-- start DATASET CONTENT --
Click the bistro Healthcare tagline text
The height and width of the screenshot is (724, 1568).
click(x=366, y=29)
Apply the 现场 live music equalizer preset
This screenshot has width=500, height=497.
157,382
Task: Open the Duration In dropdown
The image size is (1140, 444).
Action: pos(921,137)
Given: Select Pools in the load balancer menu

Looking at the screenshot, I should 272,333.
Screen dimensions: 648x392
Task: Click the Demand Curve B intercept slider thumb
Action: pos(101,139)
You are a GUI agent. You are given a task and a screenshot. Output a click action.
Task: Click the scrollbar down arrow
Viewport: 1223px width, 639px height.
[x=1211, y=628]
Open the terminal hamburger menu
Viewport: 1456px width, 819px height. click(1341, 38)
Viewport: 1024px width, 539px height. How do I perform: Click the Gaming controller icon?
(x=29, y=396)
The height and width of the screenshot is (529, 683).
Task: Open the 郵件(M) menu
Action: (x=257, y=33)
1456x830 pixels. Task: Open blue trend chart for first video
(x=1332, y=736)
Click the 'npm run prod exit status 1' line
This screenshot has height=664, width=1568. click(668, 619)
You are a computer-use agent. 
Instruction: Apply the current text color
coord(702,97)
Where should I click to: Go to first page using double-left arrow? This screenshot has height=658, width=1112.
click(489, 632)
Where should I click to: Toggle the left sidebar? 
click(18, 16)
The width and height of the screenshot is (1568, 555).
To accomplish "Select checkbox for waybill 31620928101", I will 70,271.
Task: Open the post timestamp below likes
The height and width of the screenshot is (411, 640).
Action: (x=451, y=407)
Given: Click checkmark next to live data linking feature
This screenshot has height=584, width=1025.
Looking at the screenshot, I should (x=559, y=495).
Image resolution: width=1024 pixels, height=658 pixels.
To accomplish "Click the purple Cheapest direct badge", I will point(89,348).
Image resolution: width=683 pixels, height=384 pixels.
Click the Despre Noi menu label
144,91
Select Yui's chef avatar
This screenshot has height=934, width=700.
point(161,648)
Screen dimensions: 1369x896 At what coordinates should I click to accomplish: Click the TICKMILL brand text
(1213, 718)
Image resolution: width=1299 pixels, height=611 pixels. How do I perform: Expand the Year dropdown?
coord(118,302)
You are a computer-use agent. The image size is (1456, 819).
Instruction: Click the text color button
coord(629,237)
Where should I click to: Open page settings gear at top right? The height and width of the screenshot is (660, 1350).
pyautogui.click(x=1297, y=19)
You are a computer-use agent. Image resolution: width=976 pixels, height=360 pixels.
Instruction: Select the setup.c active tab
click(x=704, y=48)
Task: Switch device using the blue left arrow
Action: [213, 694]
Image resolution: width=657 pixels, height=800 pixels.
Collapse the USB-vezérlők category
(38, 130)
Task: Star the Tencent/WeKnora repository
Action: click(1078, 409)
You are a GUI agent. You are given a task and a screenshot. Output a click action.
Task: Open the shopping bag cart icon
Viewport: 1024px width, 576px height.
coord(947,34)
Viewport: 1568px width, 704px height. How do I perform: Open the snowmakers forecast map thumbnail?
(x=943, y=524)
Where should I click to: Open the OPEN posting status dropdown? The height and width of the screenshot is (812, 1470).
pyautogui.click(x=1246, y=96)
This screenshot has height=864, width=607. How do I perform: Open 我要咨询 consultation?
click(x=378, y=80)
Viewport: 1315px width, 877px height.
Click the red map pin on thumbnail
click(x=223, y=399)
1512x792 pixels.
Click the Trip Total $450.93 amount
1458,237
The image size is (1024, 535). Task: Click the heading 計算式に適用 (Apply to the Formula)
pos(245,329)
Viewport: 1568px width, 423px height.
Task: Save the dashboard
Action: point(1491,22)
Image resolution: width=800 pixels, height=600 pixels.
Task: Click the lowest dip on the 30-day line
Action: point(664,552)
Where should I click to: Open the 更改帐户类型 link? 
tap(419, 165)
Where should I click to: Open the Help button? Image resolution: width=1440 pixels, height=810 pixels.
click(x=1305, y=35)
-- end DATASET CONTENT --
Render the lines from the line with "Where should I click to: Toggle" to the line with "Action: (x=451, y=407)" as a two-column CSV with the headers task and answer. Give one row for each thing to be done and its answer, put each field in quotes, and replace line breaks with spaces.

TASK RESULT:
task,answer
"Where should I click to: Toggle the left sidebar?","click(18, 16)"
"The width and height of the screenshot is (1568, 555). To accomplish ""Select checkbox for waybill 31620928101"",","I will 70,271."
"Task: Open the post timestamp below likes The height and width of the screenshot is (411, 640).","Action: (x=451, y=407)"